Recurrent Childhood Medulloblastoma

Status

Completed

Phase

Phase 1

Locations

United States

Study Type

Interventional

Intervention

vismodegib

laboratory biomarker analysis

pharmacological study

About this trial

This is an interventional treatment trial for Recurrent Childhood Medulloblastoma

Eligibility Criteria

3 Years - 21 Years (Child, Adult)All SexesDoes not accept healthy volunteers

Inclusion Criteria:

Histologically confirmed medulloblastoma, including posterior fossa primitive neuroectodermal tumor (PNET)
Recurrent, progressive, or refractory to standard therapy
No known curative therapy exists
Neurological deficits allowed provided they are stable for ≥ 1 week prior to study entry
No atypical teratoid/rhabdoid tumor or supratentorial PNET
Karnofsky performance status (PS) 60-100% (for patients > 16 years of age) OR Lansky PS 60-100% (for patients ≤ 16 years of age)
ANC ≥ 1,000/μL*
Platelet count ≥ 100,000/μL (transfusion independent)*
Hemoglobin ≥ 8.0 g/dL (RBC transfusion allowed)*
Creatinine clearance or radioisotope GFR ≥ 70 mL/min OR serum creatinine based on age as follows:
- ≤ 0.8 mg/dL (for patients ≤ 5 years of age)
- ≤ 1.0 mg/dL (for patients 6 to 10 years of age)
- ≤ 1.2 mg/dL (for patients 11 to 15 years of age)
- ≤ 1.5 mg/dL (for patients > 15 years of age)
Total bilirubin ≤ 1.5 times upper limit of normal (ULN) for age
ALT/AST ≤ 2.5 times ULN for age
Serum albumin ≥ 2.5 g/dL
Not pregnant or nursing
Negative pregnancy test
Fertile female patients must use 2 effective methods of contraception during and for 12 months following study treatment
Fertile male patients must use effective barrier contraception during and for 12 months following study treatment
Body surface area > 0.67 m^2 and ≤ 2.5 m^2
Able to swallow capsules
No malabsorption syndrome or other condition that would interfere with enteral absorption
No history of congestive heart failure
No history of ventricular arrhythmia requiring medication
No uncontrolled hypocalcemia, hypomagnesemia, hyponatremia, or hypokalemia, defined as less than the lower limit of normal despite adequate electrolyte supplementation
No clinically important history of liver disease, including viral hepatitis or cirrhosis
No concurrent clinically significant unrelated systemic illness (e.g., serious infection) or significant cardiac, pulmonary, hepatic, or other organ dysfunction that would compromise the patient's ability to tolerate study treatment or would likely interfere with study procedures or results
- NOTE: * In the absence of bone marrow involvement
Recovered from prior treatment-related toxicity
At least 3 months since prior craniospinal radiotherapy (at doses ≥ 23 Gy)
At least 8 weeks since prior local radiotherapy to primary tumor
At least 2 weeks since prior focal radiotherapy to symptomatic metastatic sites
More than 4 weeks since prior myelosuppressive chemotherapy or immunotherapy (6 weeks for nitrosoureas)
More than 1 week since prior colony-stimulating factors (e.g., filgrastim [G-CSF], sargramostim [GM-CSF], or erythropoietin)
No other concurrent anticancer or investigational drug therapy
Concurrent dexamethasone allowed provided dosage is stable or decreasing for ≥ 1 week prior to study entry

Arms of the Study

Arm 1

Arm Type

Experimental

Arm Label

Arm I

Arm Description

Patients receive oral hedgehog antagonist GDC-0449 once daily on days 1 and 4-28 in course 1 and on days 1-28 in all subsequent courses.

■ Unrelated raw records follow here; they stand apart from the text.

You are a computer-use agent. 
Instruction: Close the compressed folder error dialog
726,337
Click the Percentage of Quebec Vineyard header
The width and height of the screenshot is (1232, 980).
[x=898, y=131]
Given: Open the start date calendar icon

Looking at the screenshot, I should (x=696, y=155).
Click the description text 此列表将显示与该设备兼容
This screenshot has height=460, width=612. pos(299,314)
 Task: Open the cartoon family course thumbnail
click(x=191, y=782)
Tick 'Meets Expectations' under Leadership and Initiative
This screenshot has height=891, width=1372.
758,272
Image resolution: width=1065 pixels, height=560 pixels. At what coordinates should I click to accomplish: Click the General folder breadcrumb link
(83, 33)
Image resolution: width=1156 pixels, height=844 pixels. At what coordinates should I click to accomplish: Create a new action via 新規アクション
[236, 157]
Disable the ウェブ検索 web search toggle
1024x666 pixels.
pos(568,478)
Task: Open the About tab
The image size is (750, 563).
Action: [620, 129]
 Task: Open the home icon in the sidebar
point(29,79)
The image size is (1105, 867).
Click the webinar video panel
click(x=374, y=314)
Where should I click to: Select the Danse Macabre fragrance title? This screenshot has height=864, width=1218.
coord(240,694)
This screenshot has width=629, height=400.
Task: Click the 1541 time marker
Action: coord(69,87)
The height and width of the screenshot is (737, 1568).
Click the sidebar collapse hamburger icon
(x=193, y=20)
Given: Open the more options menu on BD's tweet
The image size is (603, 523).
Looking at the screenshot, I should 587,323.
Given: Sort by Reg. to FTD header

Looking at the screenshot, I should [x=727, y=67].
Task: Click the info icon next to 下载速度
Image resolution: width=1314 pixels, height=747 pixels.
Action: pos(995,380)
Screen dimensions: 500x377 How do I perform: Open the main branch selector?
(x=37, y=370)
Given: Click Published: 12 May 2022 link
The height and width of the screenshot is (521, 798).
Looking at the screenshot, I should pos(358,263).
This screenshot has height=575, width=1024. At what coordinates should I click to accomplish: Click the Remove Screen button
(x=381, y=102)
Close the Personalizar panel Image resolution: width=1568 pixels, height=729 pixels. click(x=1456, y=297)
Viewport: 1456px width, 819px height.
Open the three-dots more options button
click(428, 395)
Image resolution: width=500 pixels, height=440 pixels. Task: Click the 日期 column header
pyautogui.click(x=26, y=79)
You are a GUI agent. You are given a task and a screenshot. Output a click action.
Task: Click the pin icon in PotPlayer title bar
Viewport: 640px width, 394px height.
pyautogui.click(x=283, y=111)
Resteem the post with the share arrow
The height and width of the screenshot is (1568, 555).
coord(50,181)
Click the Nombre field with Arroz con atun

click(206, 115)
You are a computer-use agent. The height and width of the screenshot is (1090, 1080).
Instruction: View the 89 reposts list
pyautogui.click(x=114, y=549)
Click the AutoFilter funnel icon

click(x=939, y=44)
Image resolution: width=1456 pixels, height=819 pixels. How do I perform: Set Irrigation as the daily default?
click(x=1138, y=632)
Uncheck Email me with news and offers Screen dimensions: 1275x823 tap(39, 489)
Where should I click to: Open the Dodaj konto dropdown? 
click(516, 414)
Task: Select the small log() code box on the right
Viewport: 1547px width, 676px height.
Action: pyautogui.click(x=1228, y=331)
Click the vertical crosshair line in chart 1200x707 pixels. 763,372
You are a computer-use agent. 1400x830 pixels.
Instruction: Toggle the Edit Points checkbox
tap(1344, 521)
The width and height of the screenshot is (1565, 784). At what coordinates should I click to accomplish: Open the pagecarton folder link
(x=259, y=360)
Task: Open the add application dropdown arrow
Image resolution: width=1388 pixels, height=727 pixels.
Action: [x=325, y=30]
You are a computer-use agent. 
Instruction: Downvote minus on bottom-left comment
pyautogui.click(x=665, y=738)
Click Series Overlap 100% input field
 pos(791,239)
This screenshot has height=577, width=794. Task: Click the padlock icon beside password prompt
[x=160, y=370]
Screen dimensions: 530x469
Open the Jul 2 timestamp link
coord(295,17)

Treatment repeats every 28 days for up to 26 courses in the absence of disease progression or unacceptable toxicity. Blood samples are collected periodically for pharmacokinetic studies. Archival tumor tissue samples are collected and analyzed for the expression of genes that activate the SHH (e.g., Gli1, Gli2, SFRP1, ATOH1, and PTCH2) or WNT (e.g., DKK2 and DKK4) cell signal pathways by in situ hybridization and reverse transcriptase real time-PCR.

Outcomes

Primary Outcome Measures

Mean steady-state total (protein bound and non-protein bound) GDC-0449 plasma concentrations (Css)

95% confidence interval estimates for 2 doses compared.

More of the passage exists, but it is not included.